Luto y terapia de Nick Cave

Artista: Nick Cave and the Bad Seeds

Disco: Skeleton Tree

Sello: Bad Seed Ltd.

Calificación:  6 sobre 10.

Hasta dónde sabemos, así fue la secuencia. A su modo pulcro y laborioso, Nick Cave estaba confeccionando el material de lo que iba a ser su álbum decimosexto cuando, el 14 de junio del pasado año, su hijo Arthur se mató: se cayó desde un acantilado en Brighton, donde reside la familia Cave. El chaval, de 15 años, había compartido con un amigo lo que se suponía que eran tres pastillas de LSD. No tomaron la precaución de procurarse compañía sobria. Arthur no se atrevió a preguntar a su padre; se conformaron con mirar en Google. Y se perdieron en un mal viaje.
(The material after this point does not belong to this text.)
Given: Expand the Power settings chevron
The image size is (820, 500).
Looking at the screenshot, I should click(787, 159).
Nada de sarcasmos fáciles, por favor. Estamos ante una tragedia terrible en su banalidad. Un drama familiar que se ha tratado de exorcizar mediante un documental, One more time with feeling, donde el cineasta Andrew Dominik refleja en blanco y negro la grabación del presente álbum y la vida en el hogar de los Cave (la madre, Susie Bick, muestra dosis extra de entereza). Allí no se explicitan los escabrosos detalles de la muerte, que planea sobre la película y el disco. Me ha tropezado con críticas sobre la supuesta impudicia del artista que suenan particularmente crueles: todo es válido cuando se trata de superar semejante infortunio.

A falta de información específica sobre lo que se escribió antes y después del desastre, conviene resistirse a la tentación de buscar premoniciones. Skeleton tree reincide en asuntos frecuentes en el cancionero de Nick: las dimensiones del dolor, el espejismo de la religión, lo absurdo de nuestra existencia, la urgencia de sobreponerse a la adversidad; solo que aquí se acorta la distancia entre el autor y sus personajes.
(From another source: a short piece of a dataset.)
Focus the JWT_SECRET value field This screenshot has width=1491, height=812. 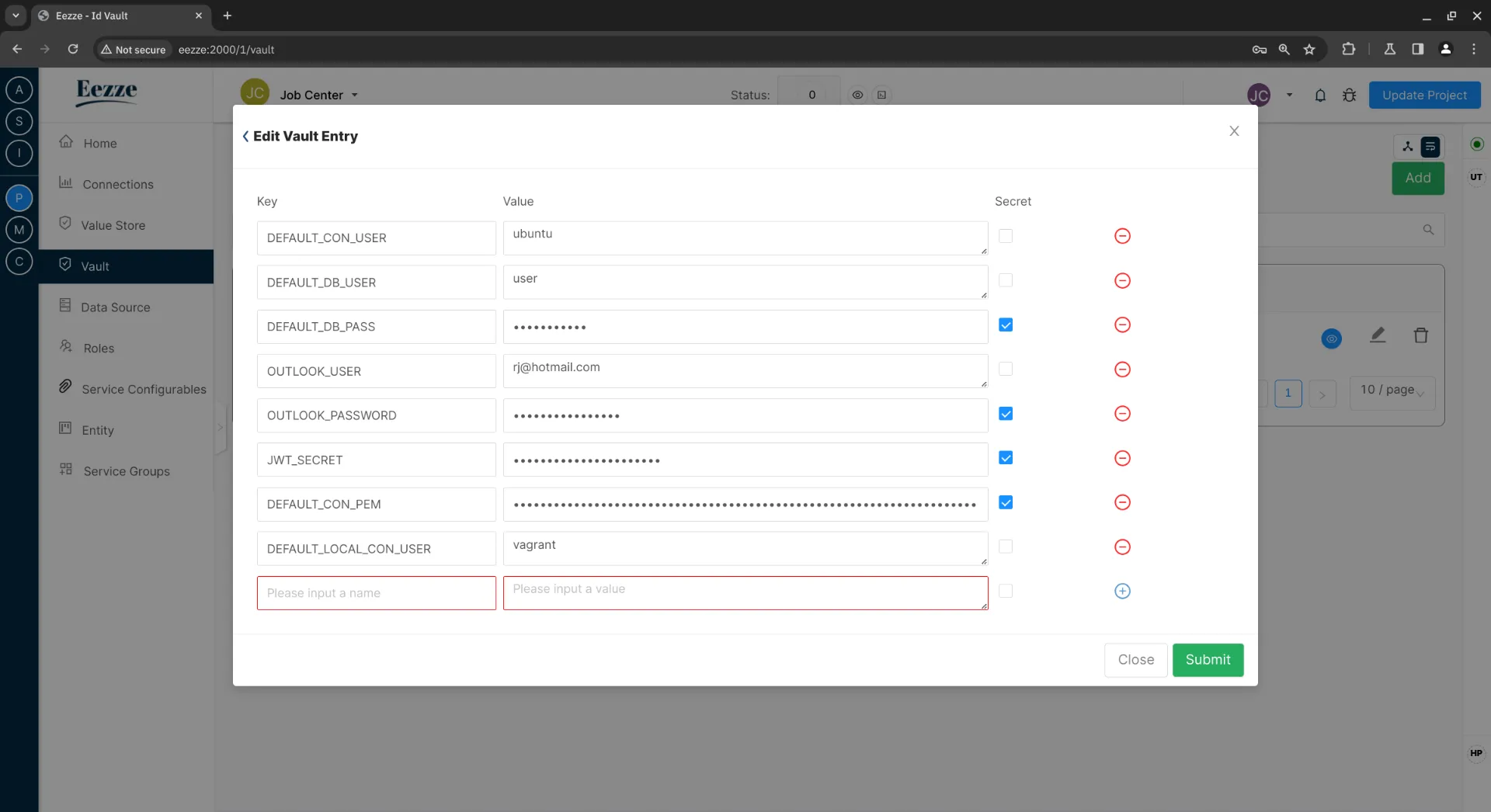pyautogui.click(x=745, y=460)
Esta no iba a ser, claro, una faena de aliño. Una niebla de pesadumbre invade estas ocho canciones agónicas, donde el australiano raciona las notas de su piano y alterna entre el susurro, el recitado y el canto doliente. Como cómplice principal, Warren Ellis ha creado leves arreglos sombríos. Se agradece el ocasional pulso de la batería de Thomas Wydler; chirrían algunos coros o la belleza convencional de la interpretación de la soprano Else Torp en Distant sky. Aunque se trabajó cuando la llaga estaba abierta, no han evitado algunos automatismos del gótico solemne.

Dependiendo del grado de empatía, Skeleton tree puede sensibilizar al oyente o sugerir una temporada en el infierno. Es la obra de alguien que sufre y necesita consuelo, lo que no significa que siempre responda la inspiración. Según avanza Skeloton tree, nos abruman las canciones estáticas; se hace deseable una ruptura, incluso una catarsis. A riesgo de parecer insensible, diría que es el momento para que Nick piense en un nuevo disco de Grinderman, su bárbaro grupo paralelo.